It is one month since the Spring Statement, one week since Boris Johnson was fined for breaking lockdown rules, and we are just two weeks away from local elections across the home nations that could save or skin the Prime Minister. So how is public opinion stacking up for the Tories?
The answer is: not great. The two most important data-points are these. First, much of the Conservative recovery in the polls we saw earlier this year has now been reversed. In January Labour’s leads over the Tories hovered around eight to nine percentage points. At the start of the war in Ukraine that fell to four points. Now it has returned to six, with the most recent surveys pointing to Labour leads of five, eight and 11 points.
Compared with the polls in the run-up to the local elections in 2017 and 2018, the advantage is Labour’s. In April 2018 the Conservatives led by one point. In April 2017 they led by 17. Now they are behind.
The second data-point is, in my mind, more important for the long term — and it concerns the economy. Rishi Sunak’s Spring Statement did little for Conservative credibility. Individual measures, such as cutting fuel duty or national insurance, might have received some plaudits, but at the same time the public saw that such tinkering would do little to ease the cost of living, which is the primary domestic issue in people’s minds at present. I suspect we don’t truly appreciate just how much public attention is directed towards the cost of living. The support offered in Sunak’s statement was a drop in the ocean when it comes to alleviating that economic pain for so many voters, and consequently his party’s reputation on the economy is suffering.
Over the weekend a Deltapoll survey for the Mail on Sunday gave Labour an 11-point lead overall, and an eight-point lead on which party would be best for the British economy. This is significant. Any lead for Labour on the economy is rare, let alone eight points. And the Deltapoll survey doesn’t look like an outlier. In the immediate aftermath of the Spring Statement a snap survey from Opinium found a shock Labour lead on the economy, too, though only by a margin of one percentage point. Redfield and Wilton, when asking who voters would trust on the economy more personally, found that people preferred Keir Starmer to Boris Johnson. And Ipsos Mori also found that voters now trust Labour over the Tories to manage taxes and public spending.
While one should exercise caution when it comes to that eight-point lead from Deltapoll (the real lead is likely to be much closer), this shift on the economy is notable. Poll leads for Labour on how people intend to vote come and go. They came in 2012, and went in 2015. They came in the latter half of 2017, and went by 2019. But Labour leads on the economy? They are telling indeed.

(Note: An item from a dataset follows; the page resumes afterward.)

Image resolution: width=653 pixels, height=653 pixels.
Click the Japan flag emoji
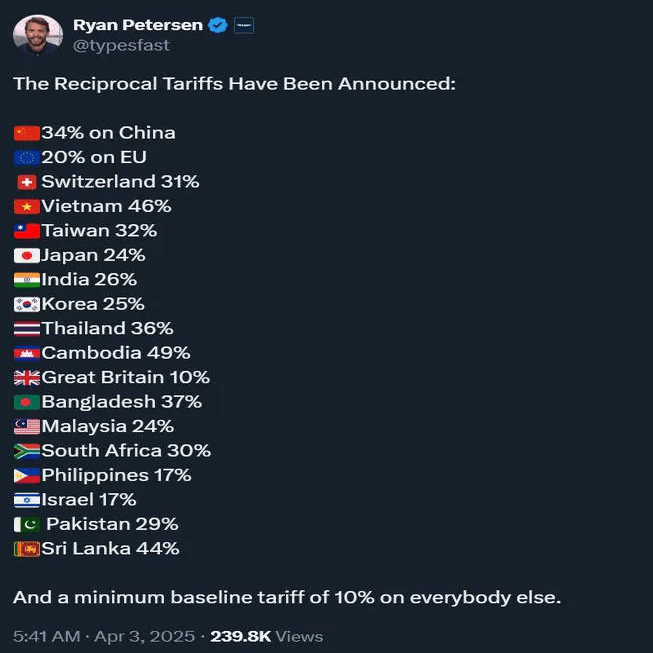pos(27,255)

There is, of course, a caveat to all this, and Labour should be wary of celebrating. These numbers are primarily a by-product of apathy among Tories rather than Labour gain. While there are indeed advances for Labour among Tory supporters, the driving force behind these polls is more Conservative voters losing faith and signalling their neutrality. It will be easier for Tory strategists to get apathetic supporters back than to win them over from other parties. Labour is doing a much better job of winning converts from the Tories and other parties than in 2019 or 2015, but for the most part their leads in the polls remain delicate: easily quashed with the right Tory campaign or, perhaps, the right leader.